According to the present invention as described above, a plurality of sets of three-phase devices are installed in series and the cooling system devices are shared, thereby realizing downsizing and cost reduction and saving the installation space. It is possible to provide a gas-insulated static induction generator with improved flexibility in arrangement and configuration.

[Brief description of drawings]

FIG. 1 is a plan view showing an arrangement configuration of a first embodiment of a gas-insulated static induction generator of the present invention.

FIG. 2 is a plan view showing an arrangement configuration of a second embodiment of a gas-insulated static induction generator of the present invention.

FIG. 3 is a plan view showing an arrangement configuration of a third embodiment of a gas-insulated static induction generator of the present invention.
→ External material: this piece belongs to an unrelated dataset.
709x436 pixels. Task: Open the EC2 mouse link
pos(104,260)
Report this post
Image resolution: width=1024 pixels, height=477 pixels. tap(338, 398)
FIG. 4 is a plan view showing an arrangement configuration of another embodiment of the gas-insulated static induction generator of the present invention.

FIG. 5 is a side sectional view showing an example of a conventional gas-insulated static induction generator.
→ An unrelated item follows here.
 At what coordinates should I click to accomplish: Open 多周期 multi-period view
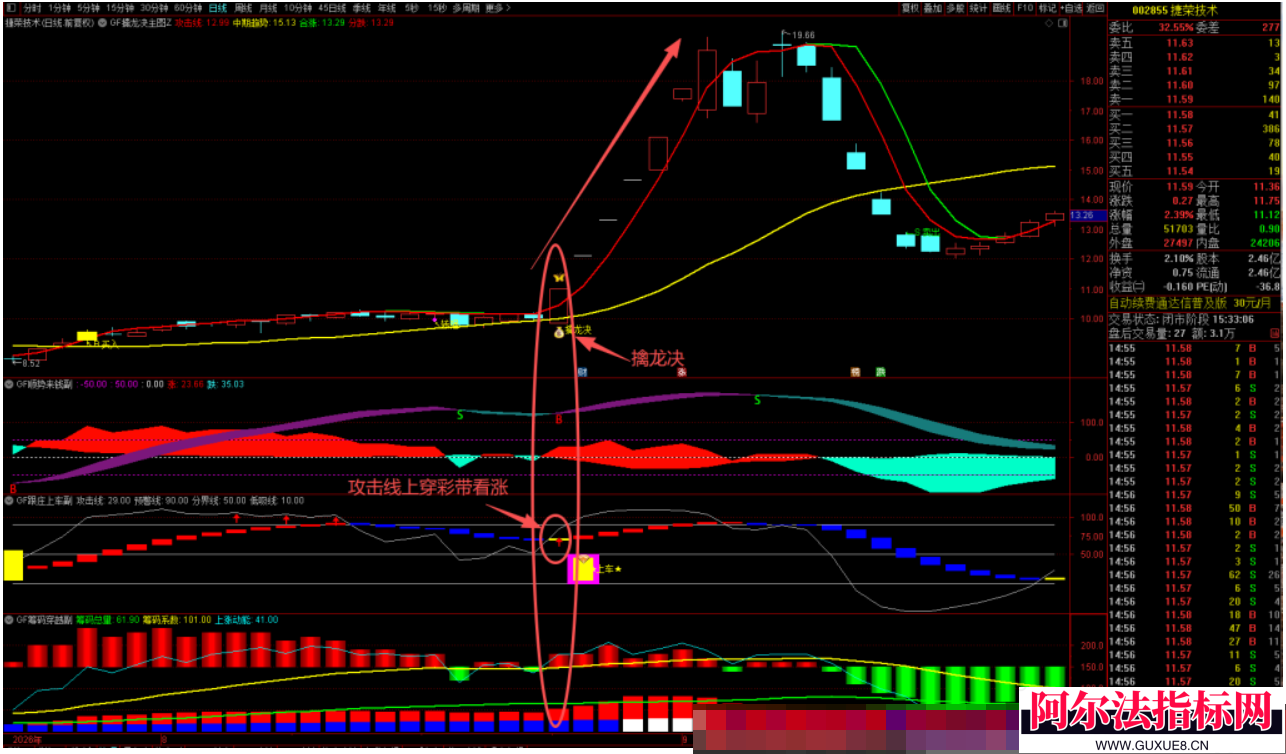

FIG. 6 is a plan view showing an arrangement configuration of an example of a conventional gas-insulated static induction generator.

[Explanation of symbols]

 1A, 1B, 1C, 1D ... Tank 2 ... Iron core 3 ... Winding 4 ... Insulating gas 6 ... Cooler 7 ... Blower 8 ... Connection pipe 9 ... Communication pipe 10A, 11B, 13C, 16D ... Three-phase device 12 ... Cooling system Equipment 14 ... Flow control valve 15 ... Communication piping

Claims (4)

[Claims] 1. A gas having a static induction electric device main body housed in a plurality of tanks filled with insulating gas, and a cooling system device including a blower for forced circulation of the insulating gas and a cooler for cooling the insulating gas. In an isolated static induction electric device, a plurality of three-phase devices, each of which is configured by arranging three tanks in parallel corresponding to a three-phase system, are installed in series, and the same-phase tanks in the plurality of three-phase devices are installed. Between the two ends of the plurality of sets of three-phase devices installed in the series direction or each of the sets at one end, while connecting the spaces by a communication pipe equipped with a flow rate adjusting valve so that the insulating gas can flow. A gas-insulated static induction machine characterized in that the cooling system device is connected to a tank. 2. A gas having a static induction electric device main body housed in a plurality of tanks filled with insulating gas, and a cooling system device including a blower for forced circulation of the insulating gas and a cooler for cooling the insulating gas. In an insulated static induction electric machine, a plurality of sets of three-phase devices each having three tanks arranged in parallel corresponding to a three-phase system are provided, and at least two sets of three-phase devices are installed in parallel. The other three-phase devices are installed in series, and the tanks of the same phase in the plurality of sets of three-phase devices are connected by a communication pipe equipped with a flow rate adjusting valve so that the insulating gas can flow. A gas-insulated static induction machine, wherein the cooling system device is connected to each tank in at least one set of three-phase devices. 3. In at least one set of three-phase devices among the plurality of sets of three-phase devices, the static induction electric device in each tank is a transformer, and the cooling system device is directly connected to the tank. The gas-insulated static induction generator according to claim 1 or 2. 4. The plurality of sets of three-phase units are installed on different floors or indoors / outdoors for each set.
The gas-insulated static induction generator according to any one of 1.